The manner in which the prosthesis is presented at the first trial fitting is vital. The parents' immediate reaction will dictate the mood for that session and influence future attitudes. Putting the child's own sock and shoe on the prosthesis before showing it and covering any necessary temporary junctions can be helpful. In short, no amount of technical expertise will make good any deficiency in the relationship between the prosthetist and family.

Fabrication using a wood block or rigid foam between the laminated socket and the foot is excellent for small children and those with little shortening, but older children and adults with considerable length descrepancy may benefit from the use of endoskeletal modular components distal to the socket (Fig. 6). This method of construction may provide a lighter prosthesis of improved function and appearance.

Children with bilateral gross longitudinal deficiencies whose hips are unformed or unstable pose considerable problems. Although experience shows that the majority will discard prostheses in adolescence, they should only do this on the basis of their experience. Simple flower pot types of sitting prostheses may be fitted quite early to enable the child to sit up and develop its skills. Later prostheses using swivel walkers or mechanisms similar to the parawalker or reciprocating gait orthosis may be used (Meadows et al., 1990). Holmgren (1970) demonstrated a socket technique which provides good transfer of power and motion from the pelvis to the prosthesis which has proved very useful allowing some reciprocal as well as swivel gait, and enabling the wearer to sit, albeit in a semi-reclined posture, without the complications of hip locks (Fig. 7).

Summary

However fabricated, the fitting and alignment of the prosthesis must be based on sound biomechanical principles and an understanding of the effect of the deficiency on the anatomy, function and kinematics of the limb.
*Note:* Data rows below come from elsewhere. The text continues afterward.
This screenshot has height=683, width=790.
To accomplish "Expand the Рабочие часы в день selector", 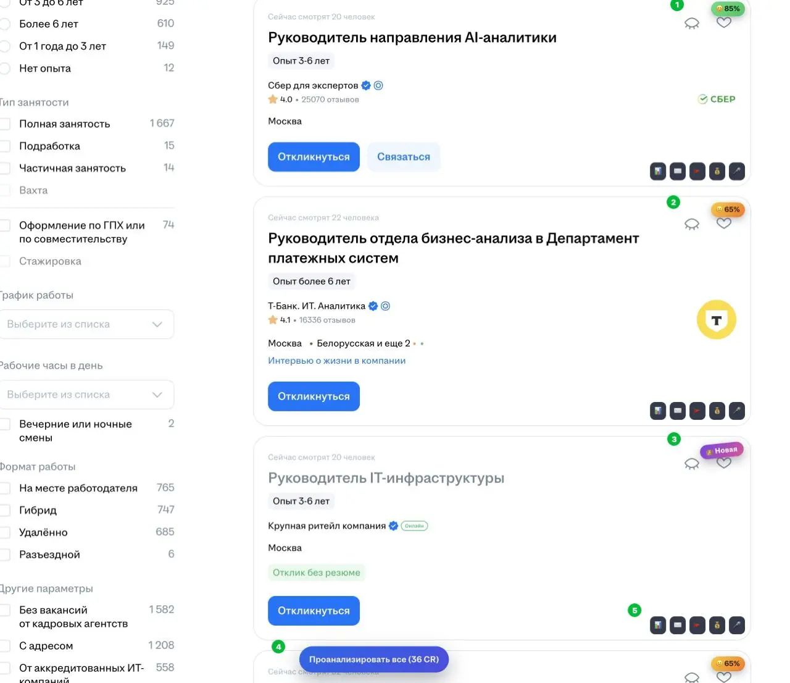I will coord(88,394).
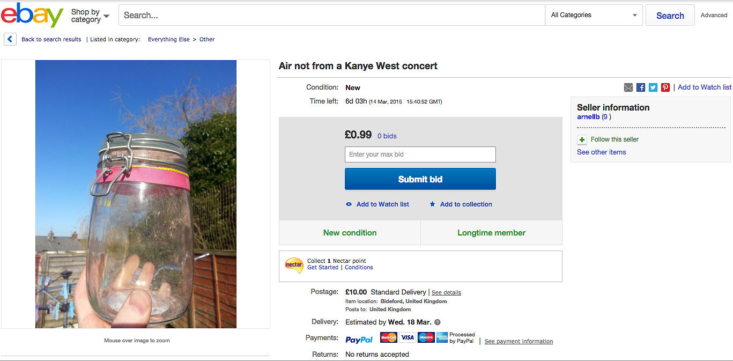The image size is (733, 361).
Task: Click the Enter your max bid field
Action: 420,154
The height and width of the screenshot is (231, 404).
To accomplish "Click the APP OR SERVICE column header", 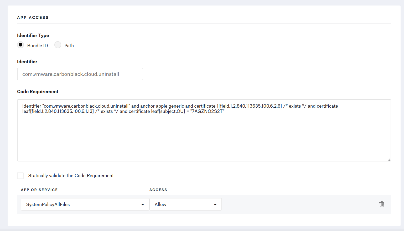I will (x=39, y=190).
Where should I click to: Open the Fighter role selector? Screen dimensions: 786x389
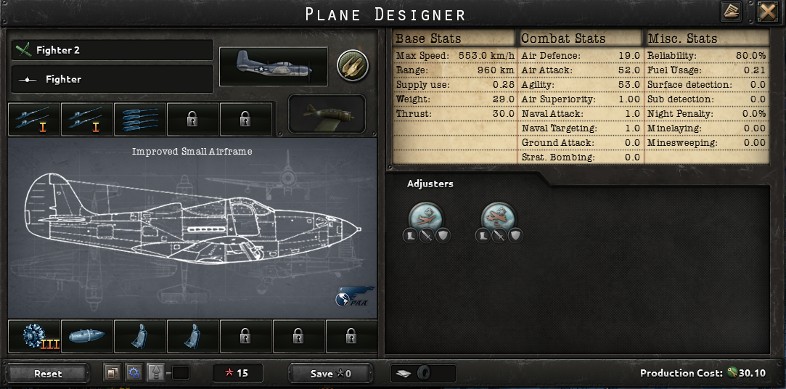[112, 79]
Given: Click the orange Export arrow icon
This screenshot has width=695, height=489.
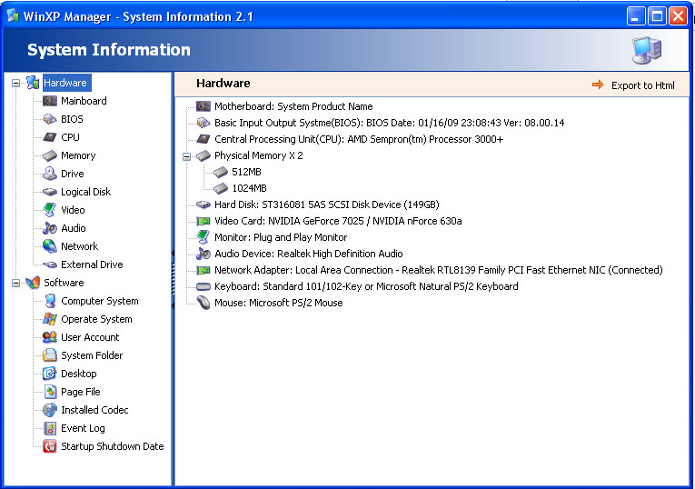Looking at the screenshot, I should pos(598,85).
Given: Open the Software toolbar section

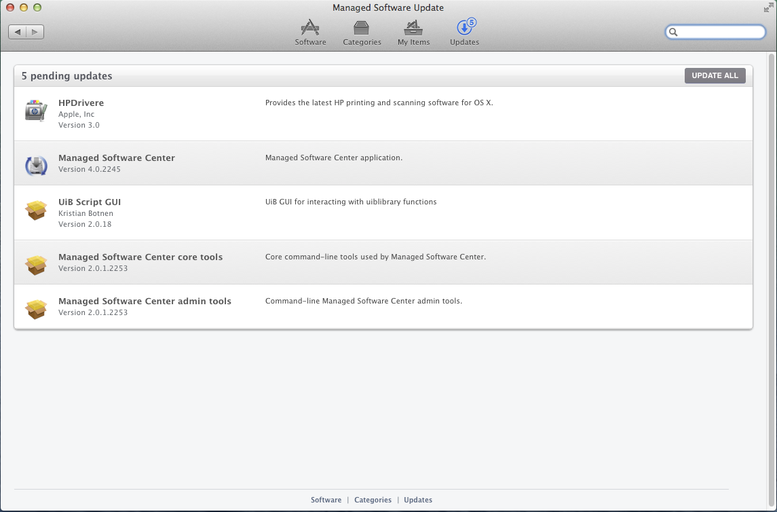Looking at the screenshot, I should [310, 32].
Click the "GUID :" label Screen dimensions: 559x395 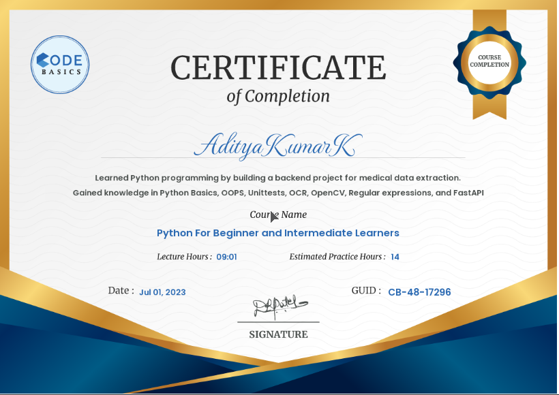pyautogui.click(x=366, y=291)
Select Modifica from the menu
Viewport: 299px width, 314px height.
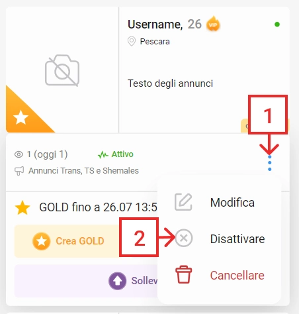[x=232, y=202]
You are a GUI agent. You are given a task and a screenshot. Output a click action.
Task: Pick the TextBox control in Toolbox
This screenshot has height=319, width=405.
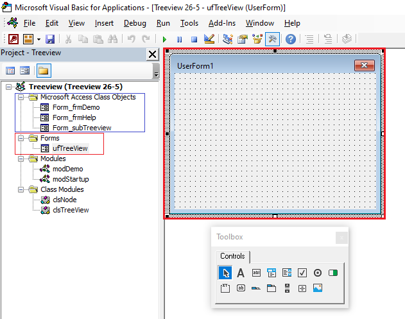[x=256, y=273]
The use of modern materials and components from prosthetic systems has enabled the modern extension or ortho-prosthesis to be lighter, more efficient and better looking, though more costly than its predecessors.

Despite these advances the acceptance by the child and its family of the prosthesis depends as much on the relationship of trust built up between them and the professional members of the clinic team as on the type of fabrication and components used.

References:

  1. Day H. J. B., Wright J. (1977). A system of extension prostheses. Prosthet. Orthot. Int. 1, 8-12.
  2. Foort J. (1956). Canadian type Syme prothesis. Berkeley, CA: University of California. Institute of Engineering Research. (Prosthetic Research Board Series II, issue 30).
  3. Holmgren G. (1970). Prostheses for the lower extremities after severe bone malformation. Prosthet. Int. 3 (10), 20-29.
  4. Meadows C. B., Stallard J., Wright D., Gordon L., Major R. E., Jones N. (1990) The Edinburgh-ORLAU prosthetic system to provide reciprocal locomotion in children and adults with complete transverse lower limb deficiency. Prosthet. Orthot. Int. 14. 111-116.